Apache will fallback to the first site defined for that port if there's not a better match. In which case you might end up serving the wrong site if, for example, you don't define a sub2.domain.com site on port 443.
So you should define all 4 domains on both port 80 and port 443 and basically have 8 vhosts defined.
This also means will need to buy (or get for free from LetsEncrypt) certificates to cover all domains and not just the two you want to serve over https.
Then you should use redirects appropriately:
domain.com (No TLS): Serve site on port 80. Config for port 443 should just redirect all traffic back to equivalent page on http://domain.com
sub.domain.com (TLS, certificate 1): Serve site on port 443. Config for port 80 should just redirect all traffic back to equivalent page on https://sub.domain.com
sub1.domain.com (TLS, certificate 2): Similar to sub.domain.com setup mentioned in point 2 above.

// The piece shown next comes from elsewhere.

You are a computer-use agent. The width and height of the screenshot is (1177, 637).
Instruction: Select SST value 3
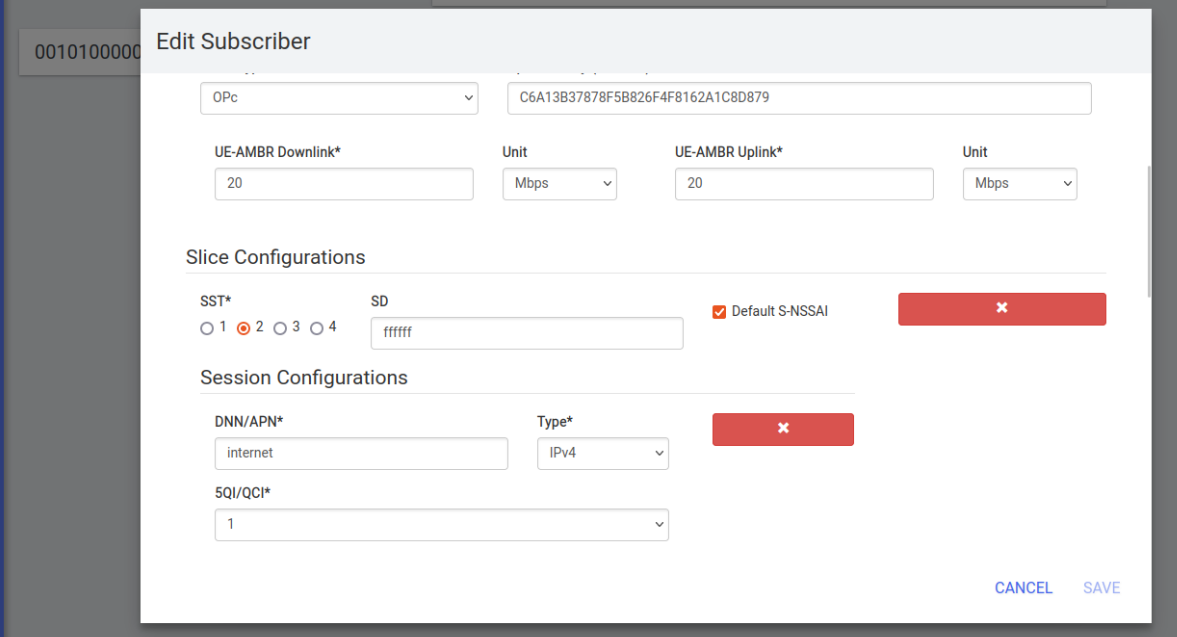[280, 327]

sub2.domain.com (no TLS): Similar to domain.com set up mentioned in point one above.
Example config:
<VirtualHost *:80>
ServerAdmin webmaster#localhost
ServerName domain.com
DocumentRoot /var/www/html
ErrorLog ${APACHE_LOG_DIR}/error.log
CustomLog ${APACHE_LOG_DIR}/access.log combined
</VirtualHost>
sub.domain.com
<IfModule mod_ssl.c>
<VirtualHost *:80>
ServerAdmin webmaster#localhost
ServerName sub.domain.com
DocumentRoot /var/www/html
ErrorLog ${APACHE_LOG_DIR}/error.log
CustomLog ${APACHE_LOG_DIR}/access.log combined
RewriteEngine On
RewriteCond %{HTTPS} off
RewriteRule (.*) https://%{SERVER_NAME}/%$1 [R,L]
</VirtualHost>
</IfModule>
sub1.domain.com
<IfModule mod_ssl.c>
<VirtualHost *:80>
ServerAdmin webmaster#localhost
ServerName sub1.domain.com
DocumentRoot /var/www/html
ErrorLog ${APACHE_LOG_DIR}/error.log
CustomLog ${APACHE_LOG_DIR}/access.log combined
RewriteEngine On
RewriteCond %{HTTPS} off
RewriteRule (.*) https://%{SERVER_NAME}/%$1 [R,L]
</VirtualHost>
</IfModule>
sub2.domain.com
<VirtualHost *:80>
ServerAdmin webmaster#localhost
ServerName sub2.domain.com
DocumentRoot /var/www/html
ErrorLog ${APACHE_LOG_DIR}/error.log
CustomLog ${APACHE_LOG_DIR}/access.log combined
</VirtualHost>
<VirtualHost *:443>
ServerAdmin webmaster#localhost
ServerName domain.com
DocumentRoot /var/www/html
ErrorLog ${APACHE_LOG_DIR}/error.log
CustomLog ${APACHE_LOG_DIR}/access.log combined
SSLEngine on
SSLCertificateFile /etc/ssl/certs/ssl-cert-domain.pem
SSLCertificateKeyFile /etc/ssl/private/ssl-cert-domain.key
RewriteEngine On
RewriteRule (.*) http://%{SERVER_NAME}/%$1 [R,L]
</VirtualHost>
sub.domain.com
<IfModule mod_ssl.c>
<VirtualHost *:443>
ServerAdmin webmaster#localhost
ServerName sub.domain.com
DocumentRoot /var/www/html
ErrorLog ${APACHE_LOG_DIR}/error.log
CustomLog ${APACHE_LOG_DIR}/access.log combined
SSLEngine on
SSLCertificateFile /etc/ssl/certs/ssl-cert-subdomain.pem
SSLCertificateKeyFile /etc/ssl/private/ssl-cert-subdomain.key
</VirtualHost>
</IfModule>
sub1.domain.com
<IfModule mod_ssl.c>
<VirtualHost *:443>
ServerAdmin webmaster#localhost
ServerName sub1.domain.com
DocumentRoot /var/www/html
ErrorLog ${APACHE_LOG_DIR}/error.log
CustomLog ${APACHE_LOG_DIR}/access.log combined
SSLEngine on
SSLCertificateFile /etc/ssl/certs/ssl-cert-subdomain1.pem
SSLCertificateKeyFile /etc/ssl/private/ssl-cert-subdomain1.key
</VirtualHost>
</IfModule>
sub2.domain.com
<VirtualHost *:443>
ServerAdmin webmaster#localhost
ServerName sub2.domain.com
DocumentRoot /var/www/html
ErrorLog ${APACHE_LOG_DIR}/error.log
CustomLog ${APACHE_LOG_DIR}/access.log combined
SSLEngine on
SSLCertificateFile /etc/ssl/certs/ssl-cert-subdomain2.pem
SSLCertificateKeyFile /etc/ssl/private/ssl-cert-subdomain2.key
RewriteEngine On
RewriteRule (.*) http://%{SERVER_NAME}/%$1 [R,L]
</VirtualHost>
However if going to all this hassle then might want to rethink not serving everything over https.